Answer with one number only, the count of lines in the material below that hold "folder".

════════════════════

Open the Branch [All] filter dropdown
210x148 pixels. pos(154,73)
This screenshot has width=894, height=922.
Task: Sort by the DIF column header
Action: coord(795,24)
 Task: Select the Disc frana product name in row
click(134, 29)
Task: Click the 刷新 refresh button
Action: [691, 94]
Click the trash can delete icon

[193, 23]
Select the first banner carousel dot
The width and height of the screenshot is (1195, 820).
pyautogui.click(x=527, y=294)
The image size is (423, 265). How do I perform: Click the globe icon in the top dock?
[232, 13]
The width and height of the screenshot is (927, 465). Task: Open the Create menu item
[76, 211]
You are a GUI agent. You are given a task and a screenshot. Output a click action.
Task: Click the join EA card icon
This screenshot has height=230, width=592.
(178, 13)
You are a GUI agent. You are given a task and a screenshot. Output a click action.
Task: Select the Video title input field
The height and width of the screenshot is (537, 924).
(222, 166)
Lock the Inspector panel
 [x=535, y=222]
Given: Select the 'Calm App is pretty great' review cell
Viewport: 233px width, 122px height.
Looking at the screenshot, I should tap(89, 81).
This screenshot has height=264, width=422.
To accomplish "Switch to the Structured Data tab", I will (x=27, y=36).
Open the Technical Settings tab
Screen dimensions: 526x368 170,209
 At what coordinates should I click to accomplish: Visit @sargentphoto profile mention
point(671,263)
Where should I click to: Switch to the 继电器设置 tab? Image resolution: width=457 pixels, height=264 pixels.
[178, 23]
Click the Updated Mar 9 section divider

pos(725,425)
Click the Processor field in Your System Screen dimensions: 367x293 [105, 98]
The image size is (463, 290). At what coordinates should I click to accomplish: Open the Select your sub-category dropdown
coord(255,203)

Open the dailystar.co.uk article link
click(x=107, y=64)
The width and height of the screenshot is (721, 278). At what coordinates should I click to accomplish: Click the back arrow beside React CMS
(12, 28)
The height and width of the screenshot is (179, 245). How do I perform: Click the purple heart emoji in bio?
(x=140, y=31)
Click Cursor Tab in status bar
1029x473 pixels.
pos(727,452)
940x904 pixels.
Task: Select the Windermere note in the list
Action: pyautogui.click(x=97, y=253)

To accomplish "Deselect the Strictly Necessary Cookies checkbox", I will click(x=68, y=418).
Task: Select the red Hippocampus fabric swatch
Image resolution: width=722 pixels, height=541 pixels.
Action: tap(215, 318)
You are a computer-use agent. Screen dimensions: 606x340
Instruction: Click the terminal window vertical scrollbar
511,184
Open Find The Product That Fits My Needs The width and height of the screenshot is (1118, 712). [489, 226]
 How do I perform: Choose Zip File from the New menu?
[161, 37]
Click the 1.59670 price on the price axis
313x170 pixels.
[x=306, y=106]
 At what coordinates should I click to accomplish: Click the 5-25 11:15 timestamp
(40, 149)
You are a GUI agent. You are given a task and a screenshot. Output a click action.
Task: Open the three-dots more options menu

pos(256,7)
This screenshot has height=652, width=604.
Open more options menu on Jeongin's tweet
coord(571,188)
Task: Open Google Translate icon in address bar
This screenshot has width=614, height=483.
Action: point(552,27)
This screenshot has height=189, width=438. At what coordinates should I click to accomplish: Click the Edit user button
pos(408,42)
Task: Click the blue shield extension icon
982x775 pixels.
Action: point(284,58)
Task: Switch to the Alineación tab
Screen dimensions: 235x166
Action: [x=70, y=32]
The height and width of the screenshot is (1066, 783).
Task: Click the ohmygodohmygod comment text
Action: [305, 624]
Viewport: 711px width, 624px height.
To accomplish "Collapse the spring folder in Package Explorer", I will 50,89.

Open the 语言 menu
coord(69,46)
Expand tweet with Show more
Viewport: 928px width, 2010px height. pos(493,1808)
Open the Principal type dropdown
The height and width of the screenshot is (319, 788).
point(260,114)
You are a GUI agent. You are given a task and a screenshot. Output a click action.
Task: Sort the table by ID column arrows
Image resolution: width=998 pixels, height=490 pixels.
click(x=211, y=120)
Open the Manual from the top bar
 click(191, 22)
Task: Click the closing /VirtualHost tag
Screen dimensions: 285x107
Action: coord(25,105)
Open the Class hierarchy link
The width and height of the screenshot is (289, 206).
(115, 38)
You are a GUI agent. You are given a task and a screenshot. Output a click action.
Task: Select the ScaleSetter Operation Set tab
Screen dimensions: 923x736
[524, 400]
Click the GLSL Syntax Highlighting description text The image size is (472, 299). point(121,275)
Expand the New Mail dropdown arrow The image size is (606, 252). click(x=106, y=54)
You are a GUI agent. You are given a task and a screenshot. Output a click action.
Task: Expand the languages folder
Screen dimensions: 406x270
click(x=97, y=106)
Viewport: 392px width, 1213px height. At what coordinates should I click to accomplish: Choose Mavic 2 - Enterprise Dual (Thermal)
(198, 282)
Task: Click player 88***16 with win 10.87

════════════════════

Result below ::
2